Entreprises : Augmentation de la rémunération du dirigeant du gérant de SARL et abus de majorité

La caractérisation de l’abus de majorité nécessite impérativement la réunion de deux conditions bien établies et de depuis longtemps par la jurisprudence.

C’est souvent à l’occasion d’une décision collective de mise en réserve systématique des bénéfices ou bien encore d’augmentation de la rémunération d’un gérant que l’abus de majorité est invoqué.

Dans cet arrêt du 15 janvier 2020 rendu par la Chambre commerciale de la Cour de Cassation, c’est la décision d’augmentation de la rémunération des cogérants qui est contestée sur le fondement de l’abus de majorité.

Les faits sont le suivants : Une SARL a trois associés, chacun y détient un tiers des parts et y est cogérant. L’un d’eux décède, ses cohéritiers estime que la décision d’augmentation de la rémunération des deux cogérants en assemblée générale constitue un abus de majorité. En conséquence, ils demandent le remboursement de ces sommes qu’ils estiment indues.

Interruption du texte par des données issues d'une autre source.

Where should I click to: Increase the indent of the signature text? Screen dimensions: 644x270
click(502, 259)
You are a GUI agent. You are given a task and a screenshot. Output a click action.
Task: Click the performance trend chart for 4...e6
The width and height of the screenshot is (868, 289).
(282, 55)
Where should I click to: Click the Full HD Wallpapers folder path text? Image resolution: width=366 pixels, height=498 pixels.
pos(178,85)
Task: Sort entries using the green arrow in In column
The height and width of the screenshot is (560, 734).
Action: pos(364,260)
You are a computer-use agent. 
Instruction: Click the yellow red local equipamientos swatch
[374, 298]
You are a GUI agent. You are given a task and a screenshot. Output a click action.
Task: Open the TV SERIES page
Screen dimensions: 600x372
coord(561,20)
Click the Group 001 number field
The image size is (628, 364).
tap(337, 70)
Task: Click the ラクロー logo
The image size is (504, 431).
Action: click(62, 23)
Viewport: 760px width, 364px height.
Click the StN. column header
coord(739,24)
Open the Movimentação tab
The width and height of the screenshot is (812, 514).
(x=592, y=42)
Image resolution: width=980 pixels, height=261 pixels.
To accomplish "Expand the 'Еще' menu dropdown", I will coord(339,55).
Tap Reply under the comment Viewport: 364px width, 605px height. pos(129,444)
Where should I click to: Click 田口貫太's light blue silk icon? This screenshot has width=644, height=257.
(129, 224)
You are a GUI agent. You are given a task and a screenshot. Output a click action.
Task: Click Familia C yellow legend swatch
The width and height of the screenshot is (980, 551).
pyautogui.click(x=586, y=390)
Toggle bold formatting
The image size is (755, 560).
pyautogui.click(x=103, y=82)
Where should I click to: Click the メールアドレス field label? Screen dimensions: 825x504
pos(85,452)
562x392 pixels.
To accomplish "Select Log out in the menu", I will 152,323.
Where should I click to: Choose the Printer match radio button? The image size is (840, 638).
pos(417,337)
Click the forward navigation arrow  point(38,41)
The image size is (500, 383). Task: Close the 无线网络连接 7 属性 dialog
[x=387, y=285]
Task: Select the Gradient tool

La cour d’appel rejette la demande des tiers au motif que certes le résultat net comptable de l’entreprise est plus faible, mais le fonds de roulement demeure important au regard des salaires versées,  la situation de la société n’est pas mise en péril.

Les juges de la cour d'appel considèrent que les rémunérations versées aux cogérants ne sont pas excessives « au regard du chiffre d'affaires réalisé par l'entreprise, quand l'un d'entre eux est décédé en cours d'année, qu'ils ont dû assumer le même travail à deux pour le temps restant de l'année, que le compte courant d'associé a dû être versé au notaire chargé de la succession et qu'il n'apparaît pas non plus anormal de tenir compte de l'âge des gérants, créateurs de l'entreprise, ainsi que de leur départ prochain à la retraite pour fixer leur rémunération. »

La Cour de cassation ne semble pas être du même avis, car elle casse l’arrêt de la cour d’appel et vise l’ancien article 1382 du code civil, nouvel article 1240 du code civil.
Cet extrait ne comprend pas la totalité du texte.